LOUDMOUTH Katie Hopkins has provoked a Twitter row after she defended payday lending companies, saying they were “a good business model.”
The controversial star
took part in a heated TV debate about debt last night in which she also
criticised teenage mothers and slammed people for spending too much
money on Christmas.
Hundreds of people took to Twitter to condemn her views but today she remained defiant in the face of mounting anger.
Ms Hopkins made her comments on Channel Five’s The Big 'Can't Pay' Debt Debate: Live, which was hosted by Nick Ferarri.
When the issue of payday loans with high interest rates was raised Ms Hopkins said : "I think it's a decent business model."
She
slamed another woman, who had struggled with debt after spending £1,600
on Christmas presents, saying: "You have to save for Christmas.” She
later questioned how anyone can spend that kind of figure on children’s
gifts.
The 39-year-old’s appearance on the show sparked a fierce reaction on Twitter.
TV
psychologist Jo Hemmings wrote: “Is @KTHopkins obligatory in every TV
debate? If they can only find one gobby mare like her, it's hardly
representative.”
Another, @MetalOllie, added: “Why do
we need to hear from that vacuous, hate filled bag of spew. Katie
Hopkins voice is of NO value to ANY serious debate
While @JoeyRymell posted: “@KTHopkins we don't hate you because you're famous, you're famous because we hate you.
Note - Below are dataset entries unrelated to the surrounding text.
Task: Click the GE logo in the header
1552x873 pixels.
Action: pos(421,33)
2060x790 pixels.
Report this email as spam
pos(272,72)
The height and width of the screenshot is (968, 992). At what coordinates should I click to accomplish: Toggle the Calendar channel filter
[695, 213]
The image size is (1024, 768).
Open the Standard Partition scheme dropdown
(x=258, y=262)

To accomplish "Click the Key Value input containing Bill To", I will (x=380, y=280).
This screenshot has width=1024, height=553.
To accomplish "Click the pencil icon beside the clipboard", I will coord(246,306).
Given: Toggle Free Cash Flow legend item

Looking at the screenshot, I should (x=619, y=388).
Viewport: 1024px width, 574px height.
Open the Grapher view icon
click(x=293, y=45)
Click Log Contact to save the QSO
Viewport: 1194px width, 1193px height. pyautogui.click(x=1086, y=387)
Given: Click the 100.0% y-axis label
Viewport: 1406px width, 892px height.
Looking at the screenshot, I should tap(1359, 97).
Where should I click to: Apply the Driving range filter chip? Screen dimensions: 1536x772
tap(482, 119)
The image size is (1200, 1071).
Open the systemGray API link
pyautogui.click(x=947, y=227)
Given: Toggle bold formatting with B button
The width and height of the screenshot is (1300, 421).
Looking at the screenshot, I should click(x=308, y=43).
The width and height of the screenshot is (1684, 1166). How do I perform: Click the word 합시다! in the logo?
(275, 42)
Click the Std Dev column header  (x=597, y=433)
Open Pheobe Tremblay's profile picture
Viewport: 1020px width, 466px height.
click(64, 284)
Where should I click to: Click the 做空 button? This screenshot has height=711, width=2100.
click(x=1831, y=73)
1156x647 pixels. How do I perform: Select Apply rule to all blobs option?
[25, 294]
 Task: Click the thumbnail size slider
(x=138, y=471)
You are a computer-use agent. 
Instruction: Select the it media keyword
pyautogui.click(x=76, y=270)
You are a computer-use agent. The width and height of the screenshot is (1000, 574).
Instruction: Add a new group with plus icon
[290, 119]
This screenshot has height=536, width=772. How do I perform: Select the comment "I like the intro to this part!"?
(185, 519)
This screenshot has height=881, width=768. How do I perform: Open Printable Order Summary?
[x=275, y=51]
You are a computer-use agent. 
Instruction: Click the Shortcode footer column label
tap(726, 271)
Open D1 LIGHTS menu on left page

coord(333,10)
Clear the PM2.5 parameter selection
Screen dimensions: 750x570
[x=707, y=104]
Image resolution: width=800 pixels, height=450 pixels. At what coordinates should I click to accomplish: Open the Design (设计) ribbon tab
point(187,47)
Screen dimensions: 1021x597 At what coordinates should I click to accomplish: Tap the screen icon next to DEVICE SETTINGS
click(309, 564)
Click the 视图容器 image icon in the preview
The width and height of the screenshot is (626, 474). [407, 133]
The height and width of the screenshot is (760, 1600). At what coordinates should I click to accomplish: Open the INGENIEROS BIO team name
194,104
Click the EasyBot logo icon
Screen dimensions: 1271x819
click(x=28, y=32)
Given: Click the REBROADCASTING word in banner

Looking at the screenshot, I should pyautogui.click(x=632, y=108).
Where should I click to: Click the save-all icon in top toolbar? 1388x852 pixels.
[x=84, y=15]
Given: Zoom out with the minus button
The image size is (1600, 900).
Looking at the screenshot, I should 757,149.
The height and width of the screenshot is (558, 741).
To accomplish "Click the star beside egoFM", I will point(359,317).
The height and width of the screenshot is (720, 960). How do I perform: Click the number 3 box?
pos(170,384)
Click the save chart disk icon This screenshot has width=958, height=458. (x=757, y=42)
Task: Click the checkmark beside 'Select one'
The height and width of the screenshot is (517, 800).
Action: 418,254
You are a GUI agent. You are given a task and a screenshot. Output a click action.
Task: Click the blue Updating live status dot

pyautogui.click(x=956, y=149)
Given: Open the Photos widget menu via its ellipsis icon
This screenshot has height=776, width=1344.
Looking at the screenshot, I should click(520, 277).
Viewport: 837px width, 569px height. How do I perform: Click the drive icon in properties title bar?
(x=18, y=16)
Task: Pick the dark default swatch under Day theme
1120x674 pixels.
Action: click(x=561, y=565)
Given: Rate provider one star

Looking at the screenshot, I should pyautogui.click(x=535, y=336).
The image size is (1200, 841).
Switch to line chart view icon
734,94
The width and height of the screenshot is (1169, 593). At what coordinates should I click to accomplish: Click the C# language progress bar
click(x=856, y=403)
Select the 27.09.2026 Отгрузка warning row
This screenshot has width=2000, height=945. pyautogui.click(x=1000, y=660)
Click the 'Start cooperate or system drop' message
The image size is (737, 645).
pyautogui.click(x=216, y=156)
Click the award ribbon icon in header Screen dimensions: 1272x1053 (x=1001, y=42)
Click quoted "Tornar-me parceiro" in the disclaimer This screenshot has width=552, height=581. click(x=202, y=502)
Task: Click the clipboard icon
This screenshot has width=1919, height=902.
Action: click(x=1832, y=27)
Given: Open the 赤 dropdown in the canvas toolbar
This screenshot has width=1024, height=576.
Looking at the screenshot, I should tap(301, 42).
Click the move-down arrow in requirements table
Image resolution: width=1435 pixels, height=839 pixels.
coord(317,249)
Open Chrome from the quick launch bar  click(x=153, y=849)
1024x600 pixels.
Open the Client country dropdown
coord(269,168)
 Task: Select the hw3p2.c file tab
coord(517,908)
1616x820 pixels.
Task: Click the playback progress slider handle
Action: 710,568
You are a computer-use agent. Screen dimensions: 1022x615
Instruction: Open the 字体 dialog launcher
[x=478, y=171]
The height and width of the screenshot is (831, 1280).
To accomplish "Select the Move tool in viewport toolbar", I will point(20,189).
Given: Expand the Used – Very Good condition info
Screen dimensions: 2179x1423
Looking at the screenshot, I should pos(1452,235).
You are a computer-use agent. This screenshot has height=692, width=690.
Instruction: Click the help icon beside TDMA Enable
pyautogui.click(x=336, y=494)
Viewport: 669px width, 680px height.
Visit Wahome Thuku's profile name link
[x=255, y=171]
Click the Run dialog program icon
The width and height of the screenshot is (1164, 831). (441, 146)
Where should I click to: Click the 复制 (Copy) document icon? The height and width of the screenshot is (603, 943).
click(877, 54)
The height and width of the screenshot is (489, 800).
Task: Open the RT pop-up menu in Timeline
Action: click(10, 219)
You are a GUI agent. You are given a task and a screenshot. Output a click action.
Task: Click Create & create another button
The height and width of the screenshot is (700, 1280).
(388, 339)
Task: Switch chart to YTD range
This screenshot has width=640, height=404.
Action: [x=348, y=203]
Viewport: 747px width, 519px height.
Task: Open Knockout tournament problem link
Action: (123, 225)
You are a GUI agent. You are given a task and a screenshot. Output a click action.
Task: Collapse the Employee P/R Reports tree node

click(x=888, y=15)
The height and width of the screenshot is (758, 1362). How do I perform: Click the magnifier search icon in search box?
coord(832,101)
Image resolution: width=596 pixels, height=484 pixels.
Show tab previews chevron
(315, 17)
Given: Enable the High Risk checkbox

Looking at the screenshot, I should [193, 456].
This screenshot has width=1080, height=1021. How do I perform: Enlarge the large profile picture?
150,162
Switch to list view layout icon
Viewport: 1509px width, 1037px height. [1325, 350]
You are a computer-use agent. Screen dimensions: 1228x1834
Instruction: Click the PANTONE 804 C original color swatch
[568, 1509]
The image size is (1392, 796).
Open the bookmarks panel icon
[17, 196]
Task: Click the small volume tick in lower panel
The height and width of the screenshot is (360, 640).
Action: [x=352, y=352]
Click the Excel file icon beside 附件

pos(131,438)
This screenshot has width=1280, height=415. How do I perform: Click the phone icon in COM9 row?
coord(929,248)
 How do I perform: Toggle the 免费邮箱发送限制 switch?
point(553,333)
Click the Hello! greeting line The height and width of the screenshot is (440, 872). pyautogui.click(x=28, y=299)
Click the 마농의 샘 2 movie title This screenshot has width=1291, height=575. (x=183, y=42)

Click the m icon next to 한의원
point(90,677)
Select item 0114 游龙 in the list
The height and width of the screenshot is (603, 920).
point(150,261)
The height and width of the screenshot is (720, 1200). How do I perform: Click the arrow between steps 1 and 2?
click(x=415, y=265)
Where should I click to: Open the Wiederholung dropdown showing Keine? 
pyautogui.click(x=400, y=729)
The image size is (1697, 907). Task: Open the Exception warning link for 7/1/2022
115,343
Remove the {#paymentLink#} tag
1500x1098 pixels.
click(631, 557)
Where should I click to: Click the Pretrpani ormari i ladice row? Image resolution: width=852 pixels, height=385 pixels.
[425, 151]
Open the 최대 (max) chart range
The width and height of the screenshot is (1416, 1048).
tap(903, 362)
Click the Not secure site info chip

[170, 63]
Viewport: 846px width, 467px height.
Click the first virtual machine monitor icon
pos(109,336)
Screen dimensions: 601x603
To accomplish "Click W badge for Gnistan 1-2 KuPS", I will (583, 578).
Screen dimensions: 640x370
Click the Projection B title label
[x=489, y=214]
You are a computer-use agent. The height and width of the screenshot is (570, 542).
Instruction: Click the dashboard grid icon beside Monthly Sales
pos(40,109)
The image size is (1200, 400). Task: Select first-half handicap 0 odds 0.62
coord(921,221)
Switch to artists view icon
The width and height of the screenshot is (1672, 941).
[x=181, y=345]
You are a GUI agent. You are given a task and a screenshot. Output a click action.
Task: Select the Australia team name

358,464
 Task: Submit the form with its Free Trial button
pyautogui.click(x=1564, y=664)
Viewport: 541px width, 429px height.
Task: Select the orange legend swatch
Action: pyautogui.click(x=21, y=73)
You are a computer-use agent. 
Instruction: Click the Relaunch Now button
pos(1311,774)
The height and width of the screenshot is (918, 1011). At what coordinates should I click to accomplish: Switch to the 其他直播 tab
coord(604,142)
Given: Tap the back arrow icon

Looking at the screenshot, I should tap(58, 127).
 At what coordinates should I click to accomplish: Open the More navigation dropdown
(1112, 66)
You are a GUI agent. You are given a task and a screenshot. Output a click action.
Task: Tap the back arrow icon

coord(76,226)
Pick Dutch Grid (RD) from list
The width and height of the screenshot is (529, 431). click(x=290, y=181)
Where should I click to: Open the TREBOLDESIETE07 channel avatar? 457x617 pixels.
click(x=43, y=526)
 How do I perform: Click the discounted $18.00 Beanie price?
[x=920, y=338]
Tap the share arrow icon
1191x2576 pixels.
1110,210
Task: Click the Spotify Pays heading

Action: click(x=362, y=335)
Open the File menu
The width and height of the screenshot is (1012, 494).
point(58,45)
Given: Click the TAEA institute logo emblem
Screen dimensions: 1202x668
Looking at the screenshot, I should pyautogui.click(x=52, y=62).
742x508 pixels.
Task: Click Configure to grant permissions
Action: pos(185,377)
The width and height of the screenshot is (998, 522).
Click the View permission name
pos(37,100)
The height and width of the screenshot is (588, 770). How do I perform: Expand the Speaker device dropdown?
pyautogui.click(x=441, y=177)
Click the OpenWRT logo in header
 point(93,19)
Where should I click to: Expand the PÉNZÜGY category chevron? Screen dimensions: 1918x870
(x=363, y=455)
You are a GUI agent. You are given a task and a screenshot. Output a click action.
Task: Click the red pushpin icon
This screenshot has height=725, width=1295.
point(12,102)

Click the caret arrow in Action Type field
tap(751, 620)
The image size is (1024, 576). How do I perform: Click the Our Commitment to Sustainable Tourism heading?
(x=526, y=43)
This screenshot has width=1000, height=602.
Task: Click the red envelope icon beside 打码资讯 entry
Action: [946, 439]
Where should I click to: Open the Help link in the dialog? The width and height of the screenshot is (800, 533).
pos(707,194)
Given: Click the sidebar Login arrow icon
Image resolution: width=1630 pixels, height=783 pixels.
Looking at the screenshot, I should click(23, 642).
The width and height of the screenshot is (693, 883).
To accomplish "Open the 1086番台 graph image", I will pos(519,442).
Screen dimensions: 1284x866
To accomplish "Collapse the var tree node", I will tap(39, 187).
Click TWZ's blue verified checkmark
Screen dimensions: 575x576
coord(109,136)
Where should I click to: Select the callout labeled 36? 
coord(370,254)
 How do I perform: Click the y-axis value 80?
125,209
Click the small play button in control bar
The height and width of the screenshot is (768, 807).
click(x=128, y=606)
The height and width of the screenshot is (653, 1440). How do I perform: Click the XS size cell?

But Hopkins too took to the social media site to hit back at those criticising her.
She
wrote: “I don't worry about debt because I don't buy things I can't
afford. We save for the future, insure against illness & tell kids
'no'. Simple”
She also tweeted: “The
only thing people in debt have in common other than bad money
management, is an ability to blame anyone but themselves. #debtdebate”
Nine
million people are said to be struggling to pay their debts. Millions
of Britons would have to borrow money to pay their bills within a month
of losing their job.
Forty per cent would need a loan
within three months, while one in 10 is so close to the financial abyss
that they live week-to-week and would have to go cap in hand to friends
or family to make ends meet.
Even when mortgages are taken out of the calculations, the average family still owes more than £8,000, according to the survey.
Christian
Guy, director of the Centre for Social Justice, said: “Years of
increased borrowing, rising living costs and struggling to save have
forced many families into a debt trap that is very difficult to escape.
“Problem
debt can have a corrosive impact on people and families. It can wreak
havoc on mental health, relationships and wellbeing.
“People
are awake until the early hours worrying about their finances and
bills, while some of the poorest are cut off from mainstream banking and
have no choice but to turn to loan sharks and high-cost lenders.”
The
study also revealed a worrying lack of financial knowledge, with one in
six borrowers having no idea what interest rates they are paying.